The message is also notable for what it doesn't do. It doesn't jump to conclusions, doesn't propose premature optimizations, and doesn't rely on a single data point. Instead, it builds a case methodically, using multiple independent lines of evidence that all point to the same conclusion. This is performance analysis at its best: rigorous, transparent, and actionable.

For the broader session, this analysis sets the stage for the next optimization frontier. The subagent task that spawned this investigation was to "enable allreduce-RMS fusion"—an optimization that would reduce the number of allreduces by combining the allreduce with the subsequent RMS normalization. The analysis in message 136 provides the quantitative justification for why this fusion matters: if it can eliminate even a fraction of the 156 allreduces per token, the impact on throughput would be directly measurable.

Conclusion

Message 136 demonstrates that deep performance understanding doesn't always require sophisticated profiling tools. Sometimes the most powerful insights come from combining first-principles reasoning with cleverly designed comparative experiments. By decomposing the 17.28ms per-token latency into its constituent parts—allreduce communication (~9–11ms) and compute (~6–8ms)—the assistant provides a clear diagnosis that guides all subsequent optimization efforts.
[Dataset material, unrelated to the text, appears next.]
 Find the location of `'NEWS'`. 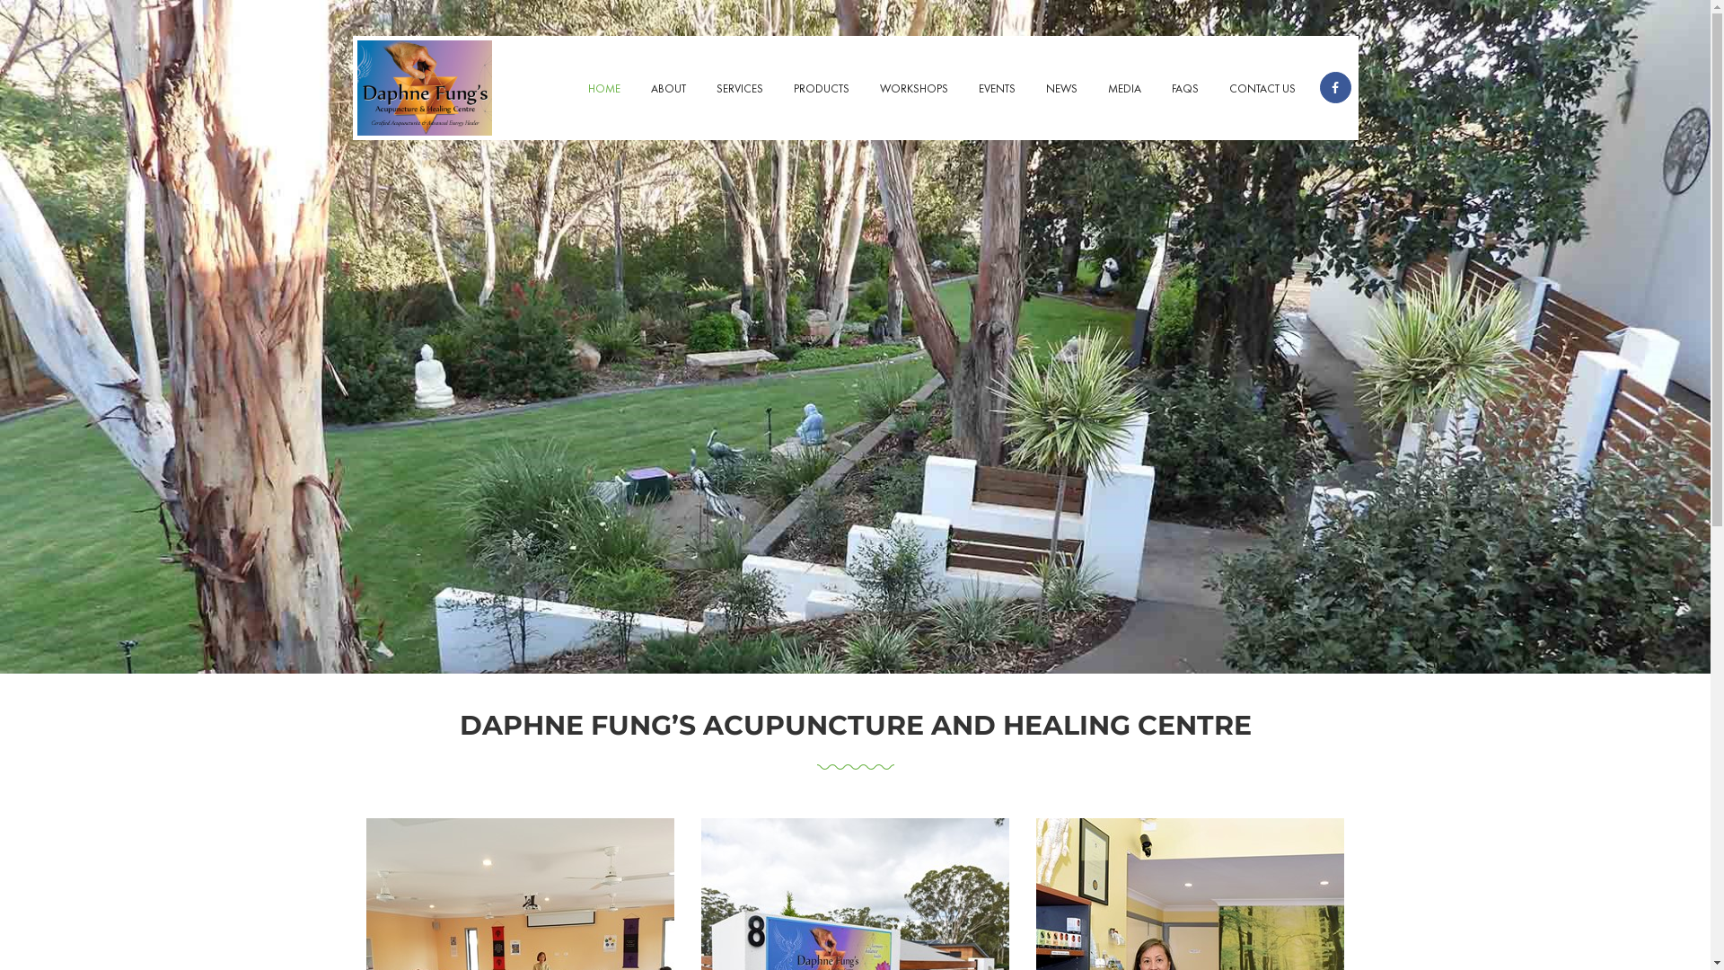

'NEWS' is located at coordinates (1062, 90).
The analysis also serves as a cautionary tale about hardware topology: eight powerful GPUs, each capable of ~1.5 TB/s HBM bandwidth, can be significantly constrained by PCIe communication overhead. In the world of distributed LLM inference, the network between GPUs is often the bottleneck, not the compute itself. Message 136 captures this reality with precision and clarity, turning raw metrics into actionable insight.